[CS.DS] Compact Geometric Hierarchical Representations

Computing geometric representations of data is a cornerstone of modern machine learning, typically achieved by training dual encoders which map queries and documents into a shared embedding space. Recent work by You et al. [NeurIPS '25] has extended this approach to hierarchical retrieval, where relevance is determined by ancestor-descendant relationships in a Directed Acyclic Graph (DAG). While previous work has shown valid embeddings exist when the number of descendants is small, these bounds degrade significantly for deep hierarchies, requiring dimensions as large as the total number of nodes.
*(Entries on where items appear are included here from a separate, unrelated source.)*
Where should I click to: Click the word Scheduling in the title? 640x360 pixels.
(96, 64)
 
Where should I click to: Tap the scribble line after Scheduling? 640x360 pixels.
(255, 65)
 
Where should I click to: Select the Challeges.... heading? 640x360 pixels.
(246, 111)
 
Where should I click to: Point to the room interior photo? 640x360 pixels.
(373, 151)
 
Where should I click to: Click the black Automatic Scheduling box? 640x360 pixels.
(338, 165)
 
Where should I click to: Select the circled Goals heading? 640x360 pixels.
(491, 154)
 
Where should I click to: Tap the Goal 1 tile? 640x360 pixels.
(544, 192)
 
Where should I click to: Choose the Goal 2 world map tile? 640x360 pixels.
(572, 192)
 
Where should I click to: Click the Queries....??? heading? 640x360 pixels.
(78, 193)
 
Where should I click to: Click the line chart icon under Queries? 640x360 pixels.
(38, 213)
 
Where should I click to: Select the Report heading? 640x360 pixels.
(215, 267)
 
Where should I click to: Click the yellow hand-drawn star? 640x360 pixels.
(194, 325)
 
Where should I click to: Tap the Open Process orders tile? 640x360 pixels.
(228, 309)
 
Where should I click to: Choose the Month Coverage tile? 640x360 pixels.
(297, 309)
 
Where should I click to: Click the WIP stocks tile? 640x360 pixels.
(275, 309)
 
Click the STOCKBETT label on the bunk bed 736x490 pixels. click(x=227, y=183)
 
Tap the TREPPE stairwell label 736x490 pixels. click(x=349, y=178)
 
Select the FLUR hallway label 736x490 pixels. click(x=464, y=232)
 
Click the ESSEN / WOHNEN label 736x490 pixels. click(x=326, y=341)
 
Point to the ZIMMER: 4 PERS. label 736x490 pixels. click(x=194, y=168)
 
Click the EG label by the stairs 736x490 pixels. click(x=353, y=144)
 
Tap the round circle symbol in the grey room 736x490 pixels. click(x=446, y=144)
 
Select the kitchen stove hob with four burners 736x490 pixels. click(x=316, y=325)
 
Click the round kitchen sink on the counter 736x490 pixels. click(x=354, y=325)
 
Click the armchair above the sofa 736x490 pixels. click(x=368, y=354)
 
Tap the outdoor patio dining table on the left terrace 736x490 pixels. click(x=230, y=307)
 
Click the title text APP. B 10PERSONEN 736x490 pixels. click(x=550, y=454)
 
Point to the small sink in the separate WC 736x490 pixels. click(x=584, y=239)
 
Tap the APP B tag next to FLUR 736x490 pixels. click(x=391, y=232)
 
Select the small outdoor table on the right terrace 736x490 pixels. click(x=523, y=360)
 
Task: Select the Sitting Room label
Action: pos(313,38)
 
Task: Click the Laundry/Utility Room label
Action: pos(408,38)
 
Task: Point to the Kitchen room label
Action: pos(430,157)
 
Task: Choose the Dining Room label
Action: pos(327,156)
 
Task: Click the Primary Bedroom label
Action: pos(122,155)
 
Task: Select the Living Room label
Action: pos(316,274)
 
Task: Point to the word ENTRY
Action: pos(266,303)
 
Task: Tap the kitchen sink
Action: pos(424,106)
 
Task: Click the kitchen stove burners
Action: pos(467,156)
In this paper, we investigate compact reachability embeddings for more general graph classes and provide theoretical guarantees for representing hierarchies using embeddings whose dimension depends on structural graph parameters. We prove that for any directed tree, there exists a reachability embedding in constant dimension 3, independent of the tree's size or depth. We generalize this result to graphs characterized by treewidth $t$, constructing embeddings of dimension $O(t \log n)$, where $n$ is the number of nodes. Complementing these upper bounds, we provide matching or near-matching lower bounds, showing that dimension $\Omega(n)$ is necessary for general DAGs and $\Omega(t/\log(n/t))$ is required for graphs of treewidth $t$.

We also obtain upper and lower bounds parameterized by the number of cross-edges in the DAG. Additionally, we show that our embeddings can be constructed on real-world datasets, and that they yield much smaller dimensions in high recall regimes compared to prior embeddings with theoretical guarantees.

Blogger's Review: This paper offers a fresh perspective on geometric representations of hierarchical structures, particularly regarding the relationship between graph structural parameters and embedding dimensions. The combination of theoretical insights and practical applications lays a solid foundation for future advancements in efficient retrieval and embedding learning.